One of the many reasons I believe the dominance of life-narratives to be so worrying is that – contrary to the prevailing view – they are likely to hinder self-understanding, misrepresenting our lives.

In this blog, Grace Hibshman discussed her paper "Narrative, Second-person Experience, and Self-perception: A Reason it is Good to Conceive of One's Life Narratively" (2022). In it, she argues that life-narratives can yield a rare second-person insight into oneself, which you can obtain by imagining an audience immersed in your life-narrative. This insight can enhance self-understanding, which contributes to flourishing.

In our short paper "Is it Good to Conceive of One’s Life Narratively?" (2023), Mark Pinder and I argue that, pace Hibshman, life-narratives are likely to misrepresent our lives and therefore hinder self-understanding and flourishing.

One way in which this can happen is because we confabulate. We give earnest, coherent reasons for our choices, but these are not backed up by relevant evidence and do not correspond to our actual decision-making process (Nisbett and Wilson 1977). These will sometimes conform to already existent biases (Bortolotti 2018). This will naturally translate into the decisions we include in our life-stories, meaning that despite our best intentions, the explanations given in our narratives will be confabulated.

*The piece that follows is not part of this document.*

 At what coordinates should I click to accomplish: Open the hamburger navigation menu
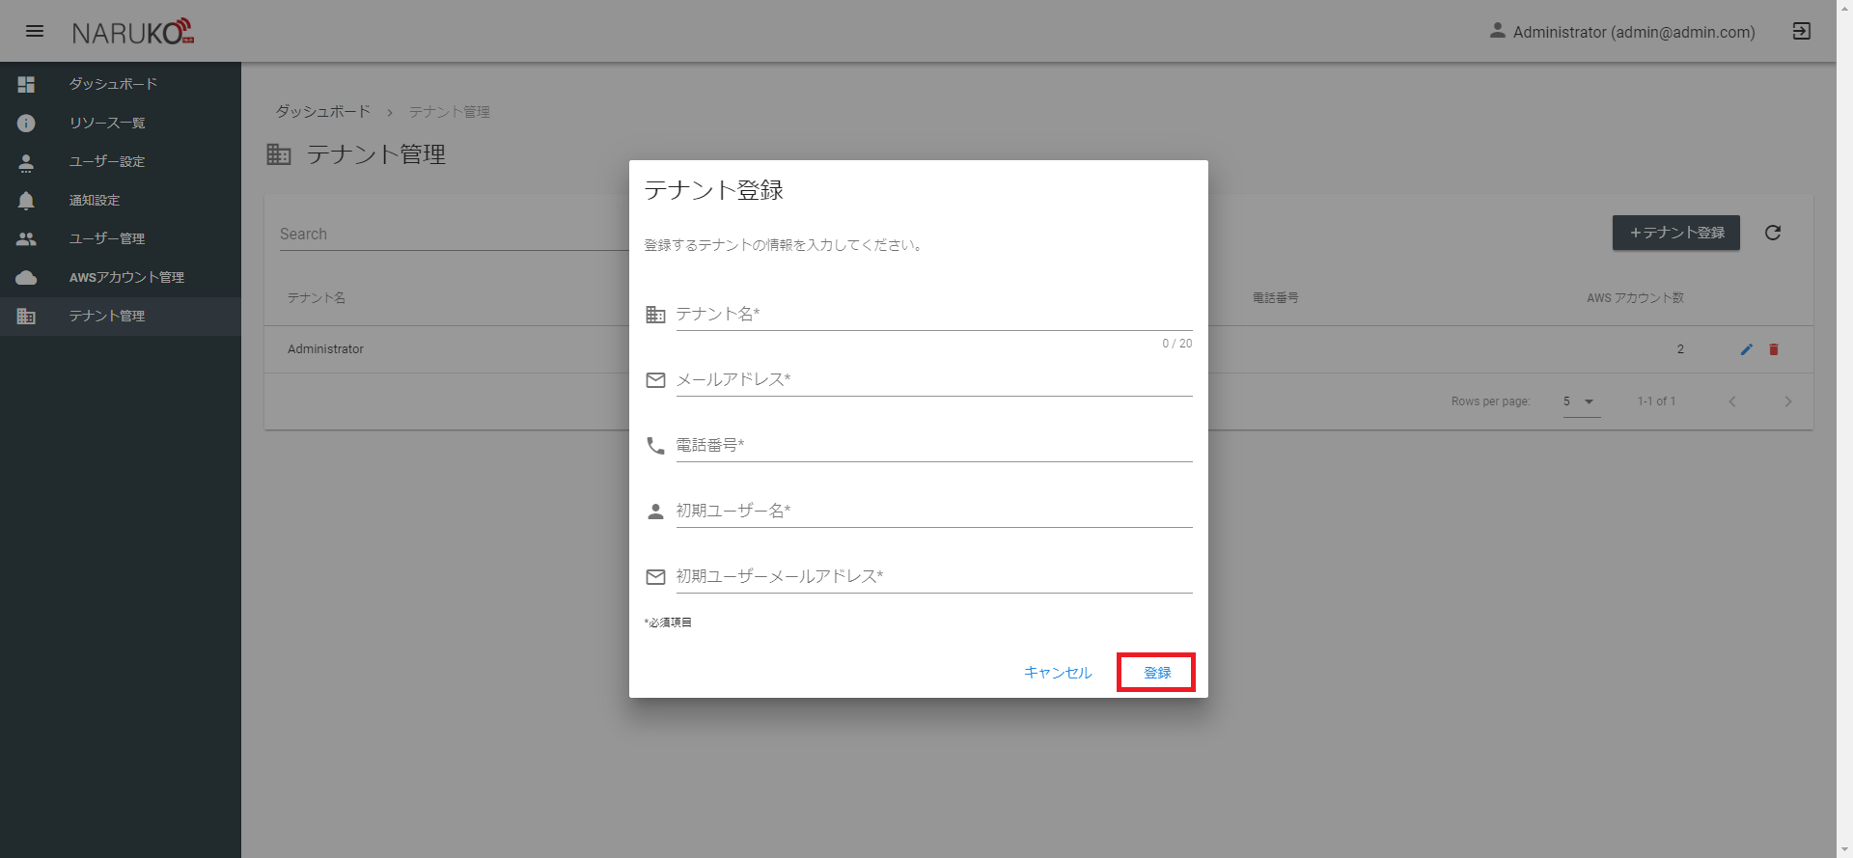pyautogui.click(x=35, y=31)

Additionally, we seek the gratification of the emotional closure that a good story brings, and mistake emotional closure for truth. A ‘good’ story provides an emotionally satisfying resolution, often conforming to familiar tropes, such as rags-to-riches, sinner-to-saint or triumph over adversity. A story that provides such emotional closure is more likely to seem true, regardless of its actual truth, even when that story is about ourselves.

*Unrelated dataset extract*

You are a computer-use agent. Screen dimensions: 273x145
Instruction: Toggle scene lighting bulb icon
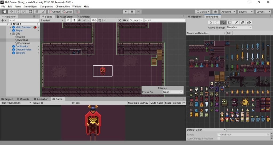pyautogui.click(x=74, y=20)
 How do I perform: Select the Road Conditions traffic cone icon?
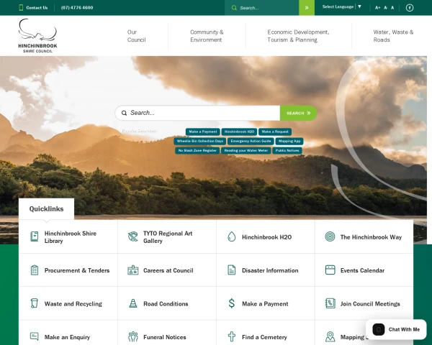tap(133, 303)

Moreover, even if individual events within a narrative are accurately represented, a life-narrative can still misrepresent due to the way those events are selected. In putting together our life-narratives, we disproportionately favour events that support our self-conception: if I believe I am courageous, I will discount the times I shrank from danger. The resulting life-narratives misrepresent us.

We tell our stories to ourselves and others, in good faith. In so doing we may well gain a new perspective on ourselves. But that new perspective is likely to be of a misrepresentation. In telling our life narrative, we mislead ourselves about who we are.

 

2 comments:

  1. This is sharply put and FWIW I think it's right. For the sake of argument, though: many narrativists (e.g. Marya Schechtman, Mark Freeman, Jerome Bruner) are going to say that you're missing their point. It's not that there's a self or a life there in advance, which a life-narrative could misrepresent; it's that self-narration constructs the self. I can't misrepresent myself in my life story, because my self is my self-told life story. (Sorry for blowing my own trumpet, but you might find my book Good Lives (OUP 2021) useful or interesting on narrative and human flourishing.)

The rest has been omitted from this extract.